The money, in plain words
Full-year 2024 was a loss year: Banco Pichincha posted a negative return on equity of –5.1%, one of only two banks in Peru’s entire system to end 2024 in the red, alongside Ripley. The 2024 results were hit hard by an unusually large loan-loss charge, which included S/21.6 (US$6)M in voluntary precautionary provisions on top of required amounts.
By the first half of 2025, the bank swung back: net profit of PEN 24.9M (~USD 7.3M), against a net loss of PEN 32.8 (US$10)M in the same period of 2024, with return on equity (ROE) recovering to 4.2% and return on assets (ROA) to 0.5%. That is still well below the Peruvian banking system’s ROE of 19.6% for H1-2025, leaving meaningful ground to recover.
Loan quality remains a pressure point: the bank’s non-performing loan ratio stood at 6.75% at end-2024, nearly double the system average of 3.8%. By June 2025, gross loans were PEN 8,063M (~USD 2.37B), down 3.8% from December 2024 — a deliberate shrinkage, not distress.
What it is doing now
Since 2023 the bank has been running a strategic reset: exiting small-business (MYPE) lending, shedding high-risk consumer loans, and closing non-essential branches — a deliberate trade of volume for quality. Operating costs fell 16.87% year-on-year in H1-2025, pushing the cost-to-income ratio to 33.0%, below both the 36.75% the bank itself recorded in 2024 and the banking-system average of 36.86%.
At the close of H1-2025, the bank reported a net profit of PEN 24.9 (US$7)M, driven mainly by a PEN 244 (US$72)M reduction in loan-loss charges compared to the prior year. Rating agencies project provisioning costs to stabilise, which would support a positive full-year 2025 result.
What to watch
- Capital buffer: Banco Pichincha’s capital ratio stood at 13% at end-2024, among the lowest in Peru’s banking system — serviceable but thin. Any fresh setback in loan quality would revive the need for another parent injection.

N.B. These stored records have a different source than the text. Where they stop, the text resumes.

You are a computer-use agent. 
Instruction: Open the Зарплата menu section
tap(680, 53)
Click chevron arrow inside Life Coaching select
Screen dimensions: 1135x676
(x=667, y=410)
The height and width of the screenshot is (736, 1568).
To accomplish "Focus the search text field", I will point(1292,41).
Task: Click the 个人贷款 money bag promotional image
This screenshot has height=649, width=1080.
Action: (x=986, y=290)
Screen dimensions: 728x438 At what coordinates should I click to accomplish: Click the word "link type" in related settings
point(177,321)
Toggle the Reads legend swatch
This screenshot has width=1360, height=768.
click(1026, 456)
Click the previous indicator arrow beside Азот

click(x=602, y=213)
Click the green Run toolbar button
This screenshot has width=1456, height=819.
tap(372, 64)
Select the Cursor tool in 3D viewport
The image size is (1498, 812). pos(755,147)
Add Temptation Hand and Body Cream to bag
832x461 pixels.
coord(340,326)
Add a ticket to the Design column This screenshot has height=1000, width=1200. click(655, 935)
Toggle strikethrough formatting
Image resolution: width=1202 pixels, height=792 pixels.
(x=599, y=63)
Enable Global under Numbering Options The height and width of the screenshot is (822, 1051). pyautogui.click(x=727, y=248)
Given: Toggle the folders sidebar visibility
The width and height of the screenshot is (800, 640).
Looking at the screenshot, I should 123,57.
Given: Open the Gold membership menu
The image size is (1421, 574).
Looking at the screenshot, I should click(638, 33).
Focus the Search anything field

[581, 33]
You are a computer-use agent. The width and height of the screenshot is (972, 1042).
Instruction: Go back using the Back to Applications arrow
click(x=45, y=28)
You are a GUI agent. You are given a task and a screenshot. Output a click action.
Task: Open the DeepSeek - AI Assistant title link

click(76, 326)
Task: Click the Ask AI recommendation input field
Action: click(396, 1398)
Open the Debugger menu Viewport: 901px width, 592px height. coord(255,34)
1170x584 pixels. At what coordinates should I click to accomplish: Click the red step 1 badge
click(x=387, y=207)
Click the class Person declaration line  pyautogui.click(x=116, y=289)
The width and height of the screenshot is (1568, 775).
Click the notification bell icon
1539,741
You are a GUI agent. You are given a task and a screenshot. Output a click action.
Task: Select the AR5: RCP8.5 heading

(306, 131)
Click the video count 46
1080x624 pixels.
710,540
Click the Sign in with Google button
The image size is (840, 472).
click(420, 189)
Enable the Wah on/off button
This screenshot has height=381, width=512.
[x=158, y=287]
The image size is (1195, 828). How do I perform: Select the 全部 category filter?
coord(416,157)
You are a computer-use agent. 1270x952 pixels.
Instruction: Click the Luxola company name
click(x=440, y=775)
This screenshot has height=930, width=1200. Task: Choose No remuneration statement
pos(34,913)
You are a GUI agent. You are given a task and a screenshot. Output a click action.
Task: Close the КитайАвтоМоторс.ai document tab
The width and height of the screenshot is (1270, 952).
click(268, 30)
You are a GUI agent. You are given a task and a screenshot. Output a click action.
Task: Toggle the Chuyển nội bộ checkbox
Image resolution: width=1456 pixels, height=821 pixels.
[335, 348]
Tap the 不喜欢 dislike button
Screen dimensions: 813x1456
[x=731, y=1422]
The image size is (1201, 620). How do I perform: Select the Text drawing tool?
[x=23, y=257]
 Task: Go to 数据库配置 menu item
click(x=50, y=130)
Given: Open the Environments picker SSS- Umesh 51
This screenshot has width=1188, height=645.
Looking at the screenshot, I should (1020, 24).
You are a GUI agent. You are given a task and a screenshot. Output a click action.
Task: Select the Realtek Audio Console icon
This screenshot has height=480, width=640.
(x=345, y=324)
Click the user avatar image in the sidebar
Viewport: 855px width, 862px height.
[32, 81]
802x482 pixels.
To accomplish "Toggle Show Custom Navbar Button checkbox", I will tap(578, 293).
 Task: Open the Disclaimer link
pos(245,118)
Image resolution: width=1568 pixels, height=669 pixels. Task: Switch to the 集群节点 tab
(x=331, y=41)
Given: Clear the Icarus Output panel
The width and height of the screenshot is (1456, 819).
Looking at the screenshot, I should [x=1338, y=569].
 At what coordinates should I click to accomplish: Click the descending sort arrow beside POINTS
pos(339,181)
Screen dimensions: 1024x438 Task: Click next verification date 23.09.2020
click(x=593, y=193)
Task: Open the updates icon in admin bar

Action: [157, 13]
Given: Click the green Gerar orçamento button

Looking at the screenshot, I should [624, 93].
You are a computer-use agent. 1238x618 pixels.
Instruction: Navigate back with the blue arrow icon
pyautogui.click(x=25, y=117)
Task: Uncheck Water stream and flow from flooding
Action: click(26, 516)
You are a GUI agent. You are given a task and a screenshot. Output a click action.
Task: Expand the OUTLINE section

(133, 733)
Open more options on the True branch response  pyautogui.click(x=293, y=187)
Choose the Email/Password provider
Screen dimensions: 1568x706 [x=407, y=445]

- Loan quality: Non-performing loan ratios improved between June 2024 and June 2025 but remain significantly above the banking system average — the strategic clean-up is real but incomplete.
- Parent risk: Grupo Pichincha’s flagship Ecuadorian bank carries a CCC+ international rating, constrained by Ecuador’s sovereign ceiling — a geopolitical or macroeconomic shock in Ecuador could limit how much support flows south to Lima.
- Profit trajectory: 2025 is shaping up as the first full profitable year since 2022; sustaining that will determine whether the stock — currently one of the exchange’s least-traded banking shares — attracts any fresh attention.
Sources
- Apoyo & Asociados Internacionales S.A.C. (Fitch affiliate) — Banco Pichincha S.A. — Reporte de Clasificación, Setiembre 2025
- SMV (Superintendencia del Mercado de Valores) / Moody’s Local Peru — Banco Pichincha del Perú S.A. — Informe de Clasificación, Setiembre 2025
- Banco Pichincha Peru — Información Financiera (estados financieros 2024 y trimestrales 2025)
- Banco Pichincha Peru — Miembros del Directorio 2024
- Banco Pichincha Peru — Gobierno Corporativo y Accionistas
- El Comercio Peru — CEO appointment: Renzo Ricci Cocchella, Mayo 2024
- Infobae Peru — Bancos Peru cierre 2024 — SBS data, Febrero 2025
- Market data: EODHD.
This is news, not investment advice.